- PROVIDED TEXT -
⁂

MNG creation stalls in CREATING state for 30+ minutes
CloudFormation stack Resources field remains null
Auto Mode's managed compute layer conflicts internally with MNG's ASG-based management

Conclusion: For large GPUs (H200+, B200), use EKS Standard Mode + Karpenter + MNG.

3.5 Device Plugin Conflict Resolution

Installing GPU Operator with devicePlugin.enabled=true on Auto Mode nodes conflicts with the built-in Device Plugin.

kubectl describe node <gpu-node> | grep nvidia.com/gpu
# Allocatable: nvidia.com/gpu: 0  (expected: 8)

Solution: Add nvidia.com/gpu.deploy.device-plugin: "false" label to NodePool (see Section 3.2)

3.6 Node Force Termination Not Available

EC2 instances managed by Auto Mode block ec2:TerminateInstances. Abnormal node recovery procedure:

Delete workload: kubectl delete pod <gpu-pod>
Delete NodeClaim: kubectl delete nodeclaim <nodeclaim-name>
Karpenter detects empty node and auto-terminates (5-10 min)
New NodeClaim creation starts a healthy node

3.7 How to Verify Auto Mode Instance Support

You can pre-verify specific instance type support with a NodePool dry-run:

apiVersion: karpenter.sh/v1
kind: NodePool
metadata:
  name: gpu-test-dryrun
spec:
  template:
    spec:
      requirements:
        - key: node.kubernetes.io/instance-type
          operator: In
          values: ["p5en.48xlarge"]
      nodeClassRef:
        group: eks.amazonaws.com
        kind: NodeClass
        name: default
  limits:
    nvidia.com/gpu: "8"

If NoCompatibleInstanceTypes appears in kubectl get nodeclaim events after dry-run, that instance type is not supported in Auto Mode.

⁂

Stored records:
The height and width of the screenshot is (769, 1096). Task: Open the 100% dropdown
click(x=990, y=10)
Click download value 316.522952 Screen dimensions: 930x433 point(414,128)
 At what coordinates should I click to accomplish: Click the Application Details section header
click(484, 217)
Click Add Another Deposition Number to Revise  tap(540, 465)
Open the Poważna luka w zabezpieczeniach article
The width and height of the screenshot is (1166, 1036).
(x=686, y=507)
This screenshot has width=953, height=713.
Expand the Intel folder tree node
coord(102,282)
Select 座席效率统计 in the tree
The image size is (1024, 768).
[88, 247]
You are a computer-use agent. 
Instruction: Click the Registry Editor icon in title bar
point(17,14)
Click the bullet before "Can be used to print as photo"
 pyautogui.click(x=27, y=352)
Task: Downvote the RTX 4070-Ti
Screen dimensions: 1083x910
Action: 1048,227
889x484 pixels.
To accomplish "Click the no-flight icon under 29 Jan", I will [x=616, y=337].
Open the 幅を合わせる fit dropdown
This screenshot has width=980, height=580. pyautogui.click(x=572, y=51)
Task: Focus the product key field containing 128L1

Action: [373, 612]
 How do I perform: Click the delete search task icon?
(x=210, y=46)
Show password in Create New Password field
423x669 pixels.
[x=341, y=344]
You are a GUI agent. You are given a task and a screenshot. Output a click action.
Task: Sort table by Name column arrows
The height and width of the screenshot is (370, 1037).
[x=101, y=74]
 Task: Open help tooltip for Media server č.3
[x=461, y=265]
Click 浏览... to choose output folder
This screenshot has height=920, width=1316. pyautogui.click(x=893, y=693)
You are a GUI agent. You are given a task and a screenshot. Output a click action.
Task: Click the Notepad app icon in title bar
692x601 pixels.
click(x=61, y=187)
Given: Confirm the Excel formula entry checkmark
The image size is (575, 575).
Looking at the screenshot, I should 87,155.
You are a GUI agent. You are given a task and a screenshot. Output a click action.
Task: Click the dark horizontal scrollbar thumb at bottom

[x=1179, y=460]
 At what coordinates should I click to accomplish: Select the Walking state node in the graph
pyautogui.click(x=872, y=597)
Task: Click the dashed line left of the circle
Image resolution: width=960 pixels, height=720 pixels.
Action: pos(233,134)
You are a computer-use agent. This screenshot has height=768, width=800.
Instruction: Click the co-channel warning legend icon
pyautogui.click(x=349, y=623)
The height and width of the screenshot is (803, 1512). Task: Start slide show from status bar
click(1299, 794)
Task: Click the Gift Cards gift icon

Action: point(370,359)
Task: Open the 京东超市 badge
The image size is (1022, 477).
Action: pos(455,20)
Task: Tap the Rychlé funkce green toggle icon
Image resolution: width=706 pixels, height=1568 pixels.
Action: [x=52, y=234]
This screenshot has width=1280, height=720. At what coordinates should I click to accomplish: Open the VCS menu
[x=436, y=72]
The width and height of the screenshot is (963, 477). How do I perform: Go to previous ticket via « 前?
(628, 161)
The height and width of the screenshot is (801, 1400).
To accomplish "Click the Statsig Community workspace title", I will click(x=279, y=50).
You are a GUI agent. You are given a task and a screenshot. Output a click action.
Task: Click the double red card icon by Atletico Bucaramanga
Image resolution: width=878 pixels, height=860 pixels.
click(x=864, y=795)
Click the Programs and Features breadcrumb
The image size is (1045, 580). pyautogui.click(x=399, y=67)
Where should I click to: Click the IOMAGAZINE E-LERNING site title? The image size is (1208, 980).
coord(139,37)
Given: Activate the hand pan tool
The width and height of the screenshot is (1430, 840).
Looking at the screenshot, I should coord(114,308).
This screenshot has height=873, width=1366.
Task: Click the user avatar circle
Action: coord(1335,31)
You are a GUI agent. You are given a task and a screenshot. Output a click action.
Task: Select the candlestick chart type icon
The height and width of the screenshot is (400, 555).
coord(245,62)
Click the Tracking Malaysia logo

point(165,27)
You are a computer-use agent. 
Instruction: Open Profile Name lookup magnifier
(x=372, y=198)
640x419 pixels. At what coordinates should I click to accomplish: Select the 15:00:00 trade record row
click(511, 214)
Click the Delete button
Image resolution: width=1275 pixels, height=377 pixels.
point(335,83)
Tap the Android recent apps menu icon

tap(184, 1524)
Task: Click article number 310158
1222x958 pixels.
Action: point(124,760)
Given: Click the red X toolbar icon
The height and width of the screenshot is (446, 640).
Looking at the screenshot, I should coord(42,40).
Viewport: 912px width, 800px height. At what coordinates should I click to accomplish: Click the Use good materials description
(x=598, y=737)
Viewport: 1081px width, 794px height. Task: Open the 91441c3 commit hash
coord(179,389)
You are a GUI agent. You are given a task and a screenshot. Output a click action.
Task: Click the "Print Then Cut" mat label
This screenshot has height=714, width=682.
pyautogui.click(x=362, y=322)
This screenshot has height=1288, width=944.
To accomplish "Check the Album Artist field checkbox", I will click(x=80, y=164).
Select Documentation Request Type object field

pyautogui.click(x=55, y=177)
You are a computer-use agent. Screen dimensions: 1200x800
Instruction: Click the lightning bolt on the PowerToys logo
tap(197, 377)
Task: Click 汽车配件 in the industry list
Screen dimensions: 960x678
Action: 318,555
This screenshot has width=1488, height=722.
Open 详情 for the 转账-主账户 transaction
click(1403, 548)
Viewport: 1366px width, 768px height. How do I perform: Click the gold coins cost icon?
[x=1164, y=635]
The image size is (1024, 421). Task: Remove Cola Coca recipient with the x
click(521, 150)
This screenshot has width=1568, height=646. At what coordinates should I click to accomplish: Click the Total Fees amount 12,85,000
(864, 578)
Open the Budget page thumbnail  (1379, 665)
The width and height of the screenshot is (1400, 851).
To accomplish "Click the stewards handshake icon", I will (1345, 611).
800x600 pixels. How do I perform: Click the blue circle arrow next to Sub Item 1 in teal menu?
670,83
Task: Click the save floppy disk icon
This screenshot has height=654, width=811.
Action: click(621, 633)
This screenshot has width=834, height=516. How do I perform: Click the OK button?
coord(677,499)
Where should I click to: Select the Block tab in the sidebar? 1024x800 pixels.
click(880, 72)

⁂

- PROBLEMS TO WORK ON -
1. In the EKS Auto Mode text, how long does Karpenter take to detect an empty node and auto-terminate it?
2. Transcribe the EKS Auto Mode text from "EC2 instances managed" to "auto-terminates (5-10 min)".
3. Pick up the EKS Auto Mode text after its last sentence and continue writing it.
The records above come from a different source than the EKS Auto Mode text.

- RESULTS OF THE TASKS -
1. 5-10 minutes.

2.
EC2 instances managed by Auto Mode block ec2:TerminateInstances. Abnormal node recovery procedure:

Delete workload: kubectl delete pod <gpu-pod>
Delete NodeClaim: kubectl delete nodeclaim <nodeclaim-name>
Karpenter detects empty node and auto-terminates (5-10 min)

3.
4. Karpenter GPU NodePool Configuration

4.1 Why Karpenter

Karpenter is the optimal balance point that maintains Auto Mode's auto-scaling advantages while fully utilizing GPU Operator.

Feature	Auto Mode	Karpenter
Auto-scaling	Automatic (AWS controlled)	Automatic (NodePool-based)
GPU Operator	Available (Device Plugin disabled)	Fully available
Custom AMI	Not available	Available
MIG Support	Not available	Available
Spot Instance	Limited	Fully supported
Node Replacement Speed	Fast	Very fast

4.2 Inference Workload NodePool

apiVersion: karpenter.sh/v1
kind: NodePool
metadata:
  name: gpu-inference
spec:
  template:
    metadata:
      labels:
        node-type: gpu-inference
        gpu-operator: enabled
    spec:
      requirements:
        - key: node.kubernetes.io/instance-type
          operator: In
          values:
            - p5.48xlarge      # H100 x8 (640GB HBM3)
            - g6e.12xlarge     # L40S x4 (192GB GDDR6)
            - g5.12xlarge      # A10G x4 (96GB GDDR6)
        - key: karpenter.sh/capacity-type
          operator: In
          values: [on-demand]
        - key: topology.kubernetes.io/zone
          operator: In
          values: [us-west-2a, us-west-2b, us-west-2c]
      taints:
        - key: nvidia.com/gpu
          effect: NoSchedule
          value: "true"
      kubelet:
        maxPods: 110
        evictionHard:
          memory.available: "10Gi"
  disruption:
    consolidationPolicy: WhenEmpty
    consolidateAfter: 5m
  limits:
    cpu: "1000"
    memory: "4000Gi"
    nvidia.com/gpu: "32"

4.3 Training Workload NodePool (Spot + On-Demand fallback)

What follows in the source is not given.